This page includes all the security-related items of Atomik like user management, API authentication and Access Tokens.
Local user management
Atomik has a module for internal user management. Users can be systems administrators or API users. Administrators are users that have access to the Web Console. API users only have access via the REST API, and need to provide their credentials via the auth endpoint to get an access token and use the other services with that access token.
External user management
A user, role and permissions management is called Identity Provider (IDP). It is possible to integrate external tools to manage users and roles in Atomik. Identity Providers also implement different authentication methods, for instance OAuth.
This would be useful for companies that want to centralize user management and authentication servers, instead of managing users locally on each system. For such implementation we recommend using Keycloak.
Keycloak is an open-source identity and access management solution that provides authentication, authorization, and single sign-on capabilities for web and mobile applications. Some of the key characteristics of Keycloak that make it a great choice for securing your system's resources include:
- User Management: Keycloak provides user management capabilities such as user registration, password reset, and multi-factor authentication.

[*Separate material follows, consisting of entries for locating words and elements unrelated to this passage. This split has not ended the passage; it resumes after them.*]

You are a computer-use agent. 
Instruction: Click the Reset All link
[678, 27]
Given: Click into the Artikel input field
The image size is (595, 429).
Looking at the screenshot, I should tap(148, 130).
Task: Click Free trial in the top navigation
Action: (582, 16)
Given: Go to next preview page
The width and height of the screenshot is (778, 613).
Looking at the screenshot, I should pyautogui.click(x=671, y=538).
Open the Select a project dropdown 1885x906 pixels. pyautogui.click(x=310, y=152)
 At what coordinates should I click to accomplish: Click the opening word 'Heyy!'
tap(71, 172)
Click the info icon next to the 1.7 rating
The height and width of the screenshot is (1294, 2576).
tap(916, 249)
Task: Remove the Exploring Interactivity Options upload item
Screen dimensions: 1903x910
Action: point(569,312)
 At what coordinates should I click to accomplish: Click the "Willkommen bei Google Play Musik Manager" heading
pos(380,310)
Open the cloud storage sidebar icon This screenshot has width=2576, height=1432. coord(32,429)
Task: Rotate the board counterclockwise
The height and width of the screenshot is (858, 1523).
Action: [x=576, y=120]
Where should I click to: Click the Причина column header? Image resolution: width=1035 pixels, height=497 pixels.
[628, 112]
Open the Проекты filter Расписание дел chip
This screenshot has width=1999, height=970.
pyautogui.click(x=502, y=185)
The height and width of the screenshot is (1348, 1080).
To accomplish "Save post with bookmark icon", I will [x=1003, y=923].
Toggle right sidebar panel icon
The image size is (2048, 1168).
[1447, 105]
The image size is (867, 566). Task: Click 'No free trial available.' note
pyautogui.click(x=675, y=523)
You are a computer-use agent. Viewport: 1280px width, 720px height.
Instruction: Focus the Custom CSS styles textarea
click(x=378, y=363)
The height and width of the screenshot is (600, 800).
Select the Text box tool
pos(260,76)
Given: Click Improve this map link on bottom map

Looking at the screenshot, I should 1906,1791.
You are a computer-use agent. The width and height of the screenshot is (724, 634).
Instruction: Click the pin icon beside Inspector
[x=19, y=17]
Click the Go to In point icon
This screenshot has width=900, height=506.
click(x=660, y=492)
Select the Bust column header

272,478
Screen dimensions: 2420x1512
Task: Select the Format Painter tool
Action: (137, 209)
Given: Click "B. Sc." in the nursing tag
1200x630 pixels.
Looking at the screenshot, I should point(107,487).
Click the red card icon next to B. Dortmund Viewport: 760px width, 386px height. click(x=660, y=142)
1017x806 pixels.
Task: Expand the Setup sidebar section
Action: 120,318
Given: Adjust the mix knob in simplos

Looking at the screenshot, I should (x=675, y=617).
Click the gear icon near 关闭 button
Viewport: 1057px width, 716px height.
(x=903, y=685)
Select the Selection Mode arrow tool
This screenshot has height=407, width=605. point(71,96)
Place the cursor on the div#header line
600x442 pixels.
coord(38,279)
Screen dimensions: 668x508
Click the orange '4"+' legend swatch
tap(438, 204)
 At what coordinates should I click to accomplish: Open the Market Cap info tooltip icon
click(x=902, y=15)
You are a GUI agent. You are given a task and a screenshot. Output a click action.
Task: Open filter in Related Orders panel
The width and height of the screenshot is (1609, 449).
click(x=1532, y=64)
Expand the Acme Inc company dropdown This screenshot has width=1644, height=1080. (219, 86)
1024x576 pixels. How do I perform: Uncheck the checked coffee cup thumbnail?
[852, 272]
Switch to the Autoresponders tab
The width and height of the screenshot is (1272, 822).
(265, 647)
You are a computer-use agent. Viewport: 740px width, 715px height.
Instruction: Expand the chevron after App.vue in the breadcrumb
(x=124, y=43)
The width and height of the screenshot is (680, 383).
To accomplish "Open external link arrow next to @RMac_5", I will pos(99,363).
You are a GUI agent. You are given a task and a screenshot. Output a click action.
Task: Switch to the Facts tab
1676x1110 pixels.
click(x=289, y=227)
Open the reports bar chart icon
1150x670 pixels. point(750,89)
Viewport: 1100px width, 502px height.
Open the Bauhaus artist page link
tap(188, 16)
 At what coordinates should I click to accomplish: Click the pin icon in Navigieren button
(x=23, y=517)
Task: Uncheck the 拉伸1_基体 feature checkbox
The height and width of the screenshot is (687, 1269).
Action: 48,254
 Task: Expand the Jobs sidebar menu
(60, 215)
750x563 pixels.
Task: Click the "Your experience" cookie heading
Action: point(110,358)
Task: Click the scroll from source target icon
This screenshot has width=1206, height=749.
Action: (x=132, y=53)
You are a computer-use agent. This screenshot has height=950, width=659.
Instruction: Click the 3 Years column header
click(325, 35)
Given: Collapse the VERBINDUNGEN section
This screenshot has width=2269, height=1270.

It allows users to authenticate with their preferred social media or third-party authentication providers like Google, Facebook, and GitHub.
- Role-Based Access Control: With Keycloak, you can set up role-based access control (RBAC) policies to determine which users have access to which resources within your system. This feature can help you ensure that only authorized users can access sensitive information.
- Single Sign-On: Keycloak supports single sign-on (SSO), which means that once a user logs in to your system, they can access other applications that also use Keycloak without having to log in again.
- Customizable Authentication Flows: Keycloak allows you to customize the authentication flows for your users, which means that you can set up a custom login experience that matches your system's requirements.
- Multi-Tenancy: Keycloak supports multi-tenancy, which means that you can use a single instance of Keycloak to manage multiple applications or tenants. This feature can help you streamline your system's authentication and authorization process.
Overall, Keycloak is a powerful and flexible Identity Provider that can help you secure your system's resources and user data. By using Keycloak with Atomik, you can ensure that your users have a secure and reliable authentication and authorization experience, all externally managed.
REST API Access Tokens
In some occasions, users can't authenticate directly into Atomik's REST API because users are managed in an external application. In Atomik, managers can create app access tokens that should be securely configured in external applications that will access the REST API. So the access token works at the application level, not at the user level, and Atomik delegates the user authentication and authorization to such application, trusting the application.
At any time, an administrator can revoke/delete the access token, then any access using that token won't be allowed.
To authenticate a user from the REST API, we have a specific auth endpoint. The user should provide his/her credentials, and if those are validated by Atomik, the HTTP Response will include a JWT that should be used in the Authentication HTTP Request header of subsequent requests.
These access tokens will expire automatically in 24 hours. This expiration period can be configured. If a request is received with an expired token, Atomik's REST API will return an error and the user should authenticate again to get a new token.
Web Console Authentication
The Web Console has a normal username and password authentication screen. Extra security measures can be configured, like a captcha (we use Google's reCaptcha) or 2-factor authentication with one time passwords generated by a mobile app. Customers can ask for those extra configurations.